- _Dataset extract_:

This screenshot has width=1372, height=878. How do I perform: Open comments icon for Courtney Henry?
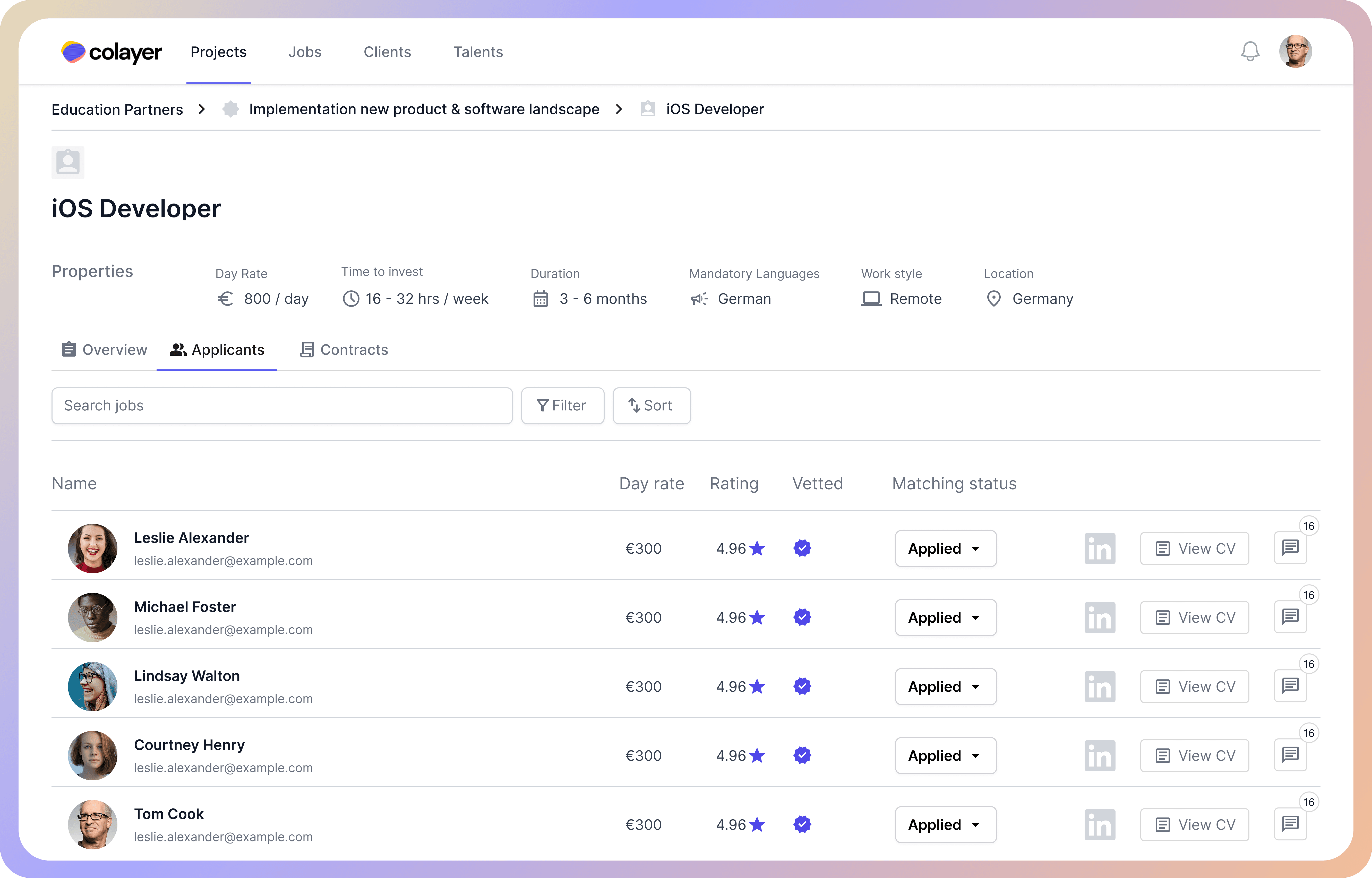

---

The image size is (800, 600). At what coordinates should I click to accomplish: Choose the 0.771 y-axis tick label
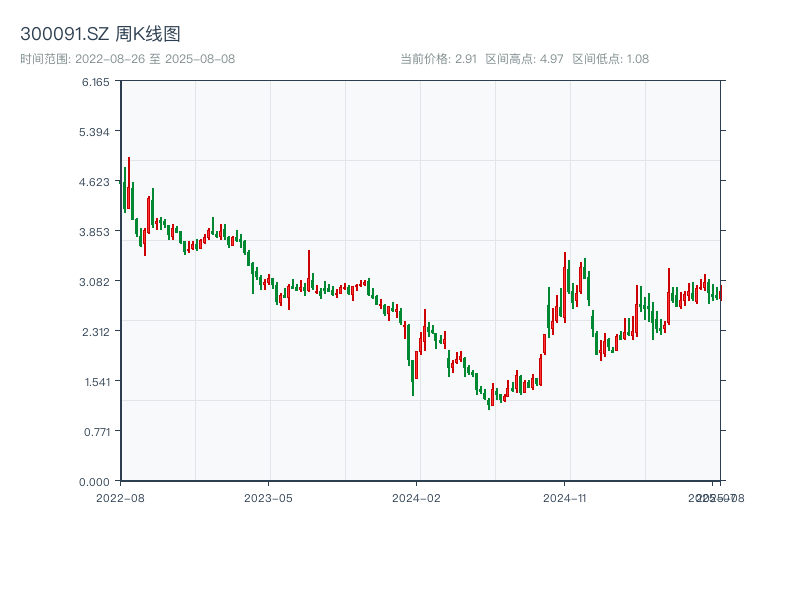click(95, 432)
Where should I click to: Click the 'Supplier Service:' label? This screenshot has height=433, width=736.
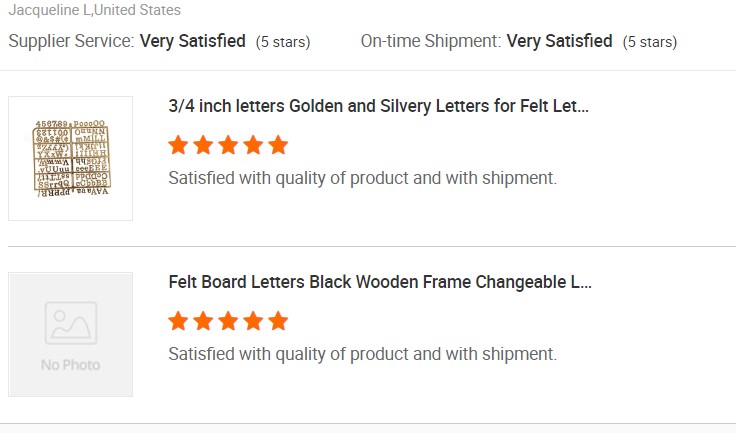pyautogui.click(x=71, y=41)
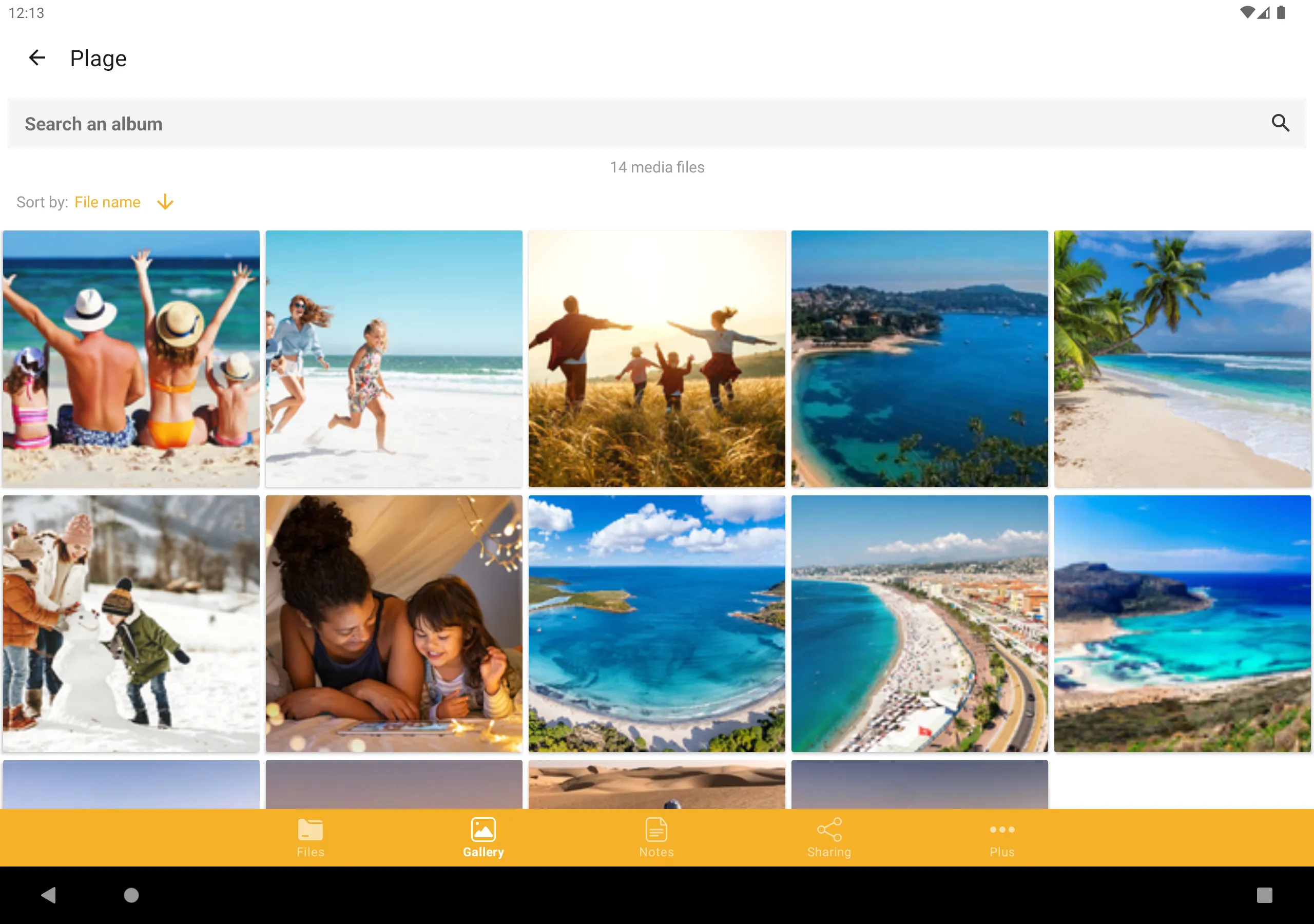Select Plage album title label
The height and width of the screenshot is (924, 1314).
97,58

==

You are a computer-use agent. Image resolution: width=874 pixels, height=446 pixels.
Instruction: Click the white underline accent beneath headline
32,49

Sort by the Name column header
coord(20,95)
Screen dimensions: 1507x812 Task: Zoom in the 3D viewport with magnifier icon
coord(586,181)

- _Exercise brief_: Convert the listing from the line with "Sort by the Name column header" up to and including the line with "coord(586,181)" into a Markdown table with two columns, Row and Line. Number each line in order and skip any blank lines.

- _Answer to this problem_:
| Row | Line |
|---|---|
| 1 | Sort by the Name column header |
| 2 | coord(20,95) |
| 3 | Screen dimensions: 1507x812 Task: Zoom in the 3D viewport with magnifier icon |
| 4 | coord(586,181) |